Agenda Vendors Ponder Show’s Future After Founder’s Exit
Agenda celebrated its 15-year anniversary with talk of what will happen to the streetwear, action sports and lifestyle trade show now that its founder, Aaron Levant, is leaving.
A few days before the Jan. 4–5 event started at the Long Beach Convention Center, news broke that Levant would be leaving Agenda and its parent company, Reed Exhibitions, to start a new, unnamed venture.
Hervé Sedky, Reed’s regional president for its Americas division, announced that Levant would continue to serve as an adviser to Agenda and Reed. But vendors felt change was in the air.
Jeff Staple, founder of the Staple brand and a veteran Agenda vendor, wondered if Agenda would be the same show after Levant’s departure.
“Aaron had all of the relationships and the vision. The onus is on Agenda, the organization, to show that it cares more than Aaron. That will be the challenge. He put his head on the rails for this,” said Staple, who was born Jeff Ng.
But in many ways, Agenda was still the same show it has been for years. Veteran exhibitors such as Vans, Obey and The Hundreds had booths at the long-running event.
Buyers seen at previous Agendas shopped the show. This group included action-sports shops Jack’s Surfboards, Sun Diego, Tilly’s and Zumiez. Also reported at the show were retailers Nordstrom, Urban Outfitters and San Francisco–headquartered Azalea.
Core surf and skate shops represent an important buyer group at Agenda, and lately business seems to be slightly improving for them, according to ActionWatch, a market-research group that reports on the business of independent action-sports shops.
For its most recently released results, overall sales on the ActionWatch panel saw a year-over-year decline of 1 percent in November. It was an improvement from October and September, with both seeing year-over-year declines of 7 percent.
If there’s growth in December, it will represent the first time since April 2017 that there were sales increases for ActionWatch’s panel of independent shops, said Patrik Schmidle, the group’s president.
The pace of buyer traffic seemed to be much lower than the busy ambience seen at the January 2016 show. Sam Yang, owner of veteran Agenda exhibitor Vast, conceded that the show floor did seem quiet during the recent run of Agenda. “But people have been coming by,” Yang said. “It’s quality, not quantity,” he said of Agenda’s buyers.

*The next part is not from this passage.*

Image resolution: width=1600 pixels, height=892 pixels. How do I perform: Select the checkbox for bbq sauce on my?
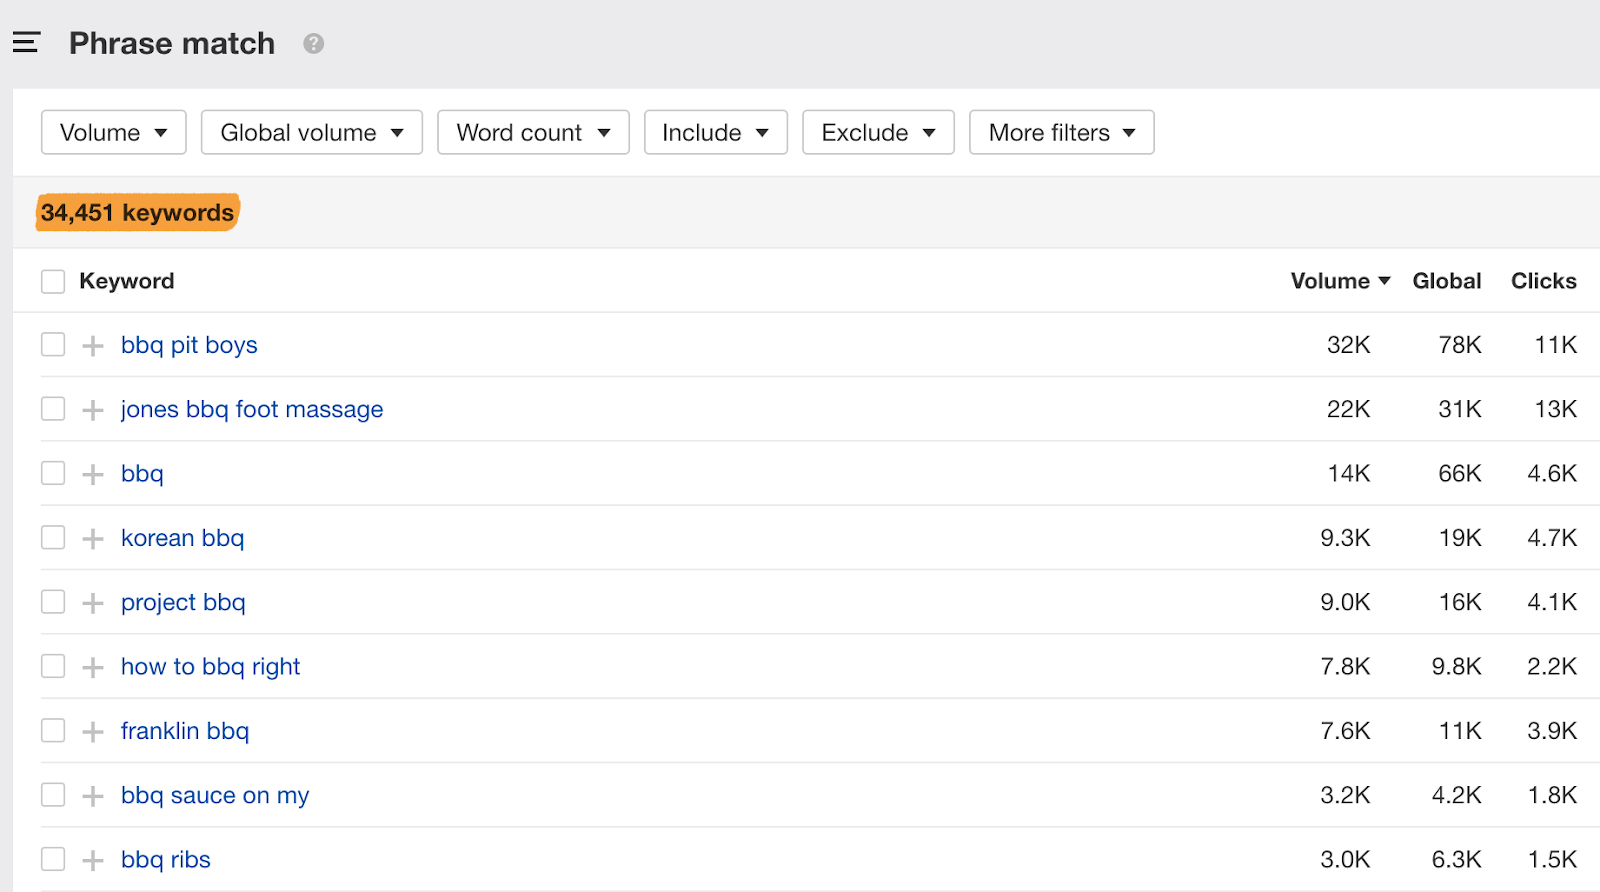tap(53, 795)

Reasons for declining traffic included Agenda’s schedule. It took place only a short time after the holiday retail season, when retailers typically put in their longest hours. Some retailers might have wanted to take a long break after the holidays. Also, harsh weather around much of the country made it difficult to travel.

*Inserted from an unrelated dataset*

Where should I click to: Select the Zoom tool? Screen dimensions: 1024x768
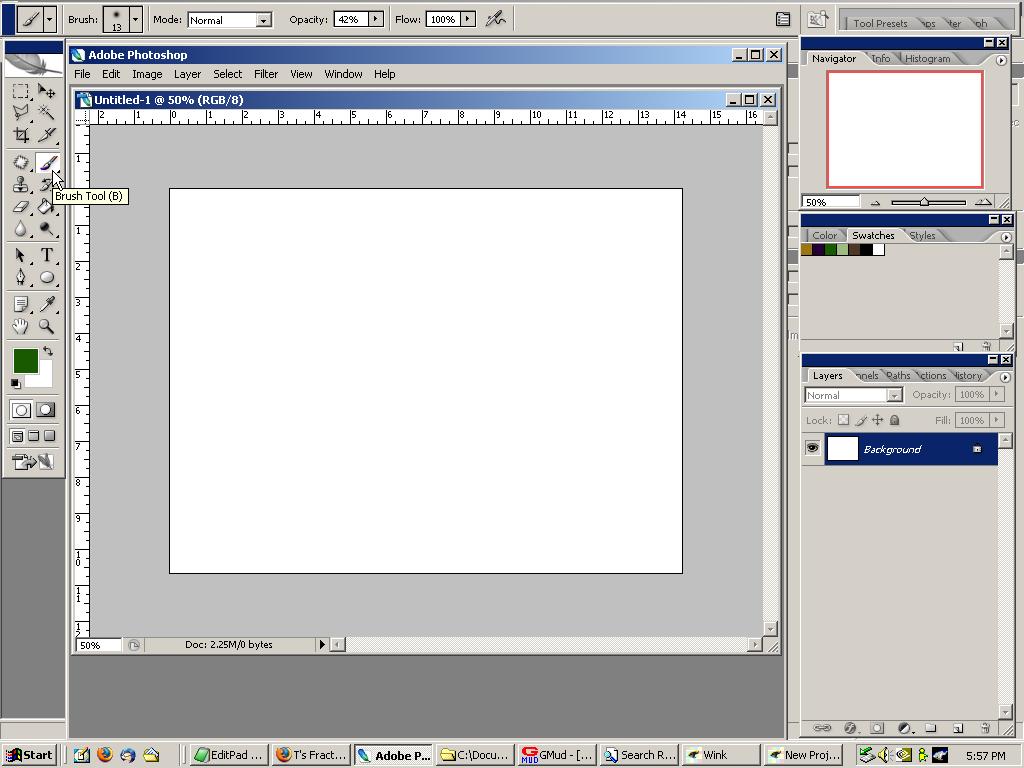pos(48,327)
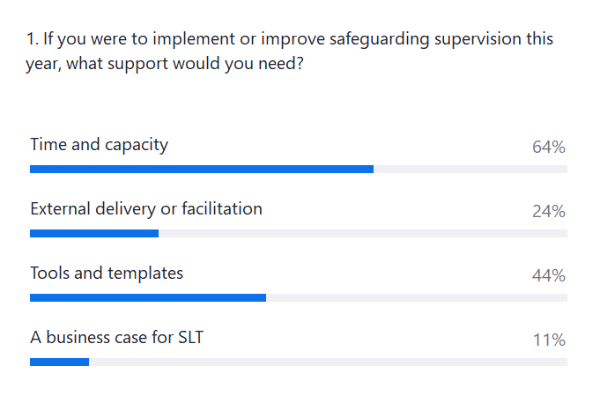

However, many vendors said that buyer traffic and business were great. “We saw everyone we hoped to see,” said Chris Pollock, president of the Lost brand.
Tom Law, sales manager for Icons of Culture and Z Supply, said his booth was busy throughout the show. He had 30 appointments with retailers looking at Icons of Culture’s capsule collection for Maui and Sons women’s styles.

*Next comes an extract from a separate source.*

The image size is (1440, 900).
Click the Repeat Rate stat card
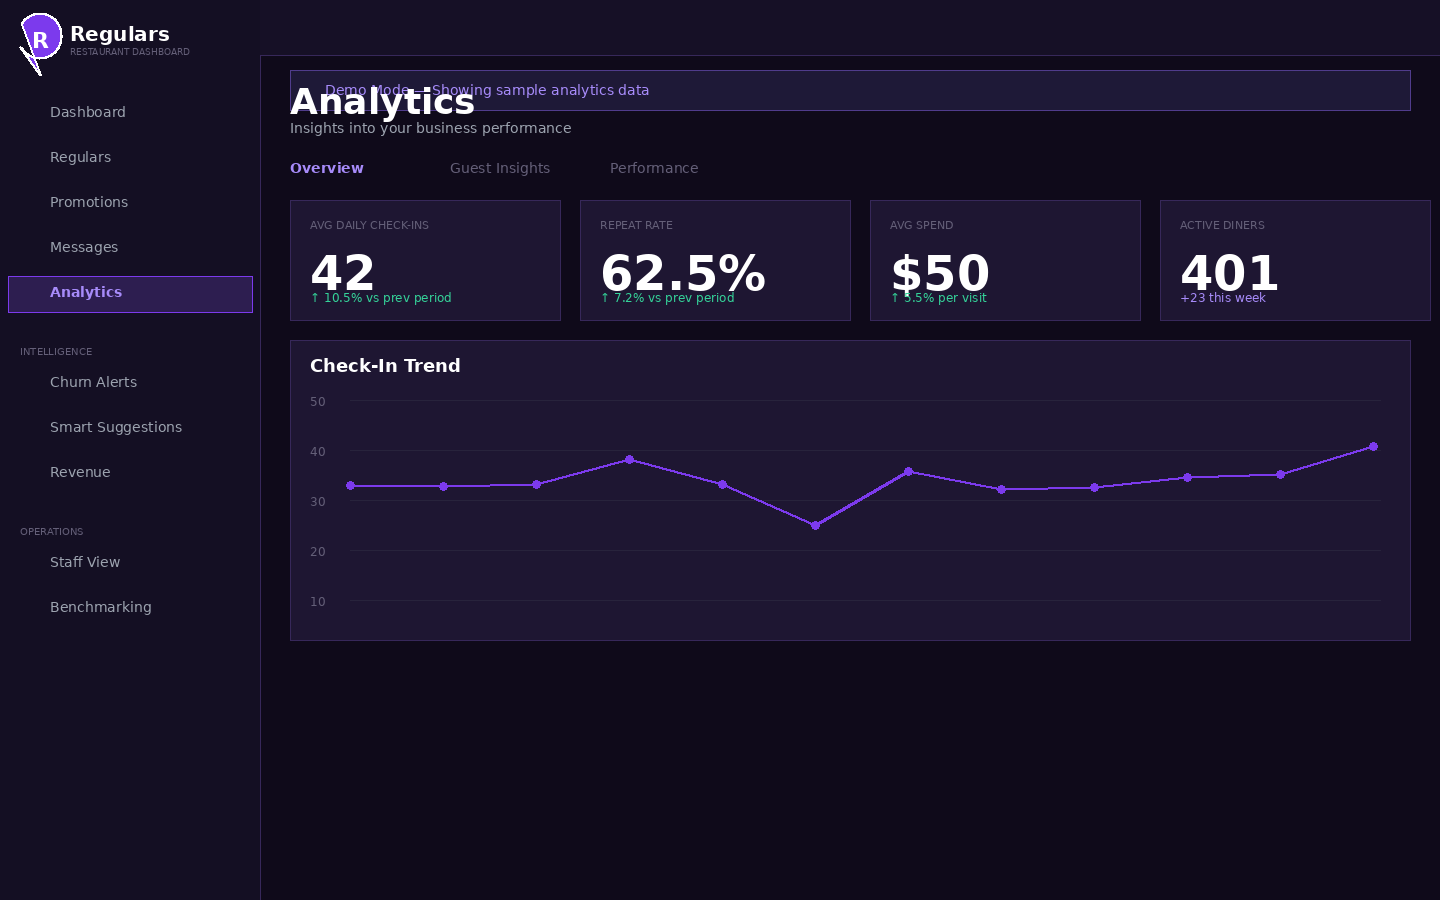(x=715, y=260)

Agenda’s Long Beach show was the site of some brand debuts. After years of making chino and twill pants, the Brixton brand unveiled its first line of denim pants for men. Popular athleticwear brand Champion introduced its first full line of high-end sneakers. Patagonia introduced Uprisal, a sustainably made sweatshirt constructed out of recycled polyester, recycled cotton and elastic.
Also taking a bow was Raga Man, a men’s shirting line that takes inspiration from the lifestyle of Los Angeles’ Venice Beach and the tradition of India, said Sahil Chaudry, the company’s creative director.
Long Beach, Calif.–brand Polymer was introduced at Agenda. Eric Basangan, the brand’s founder, made a line of elevated basics, which include collared shirts, T-shirts and pants.
Also at the show was Vans, which expanded its program for its Versa QZP DX clothing made out of tough, waterproof fabrics. High-end denim brand G-Star exhibited at the show as did prominent cap brand New Era and workwear brand Carhartt.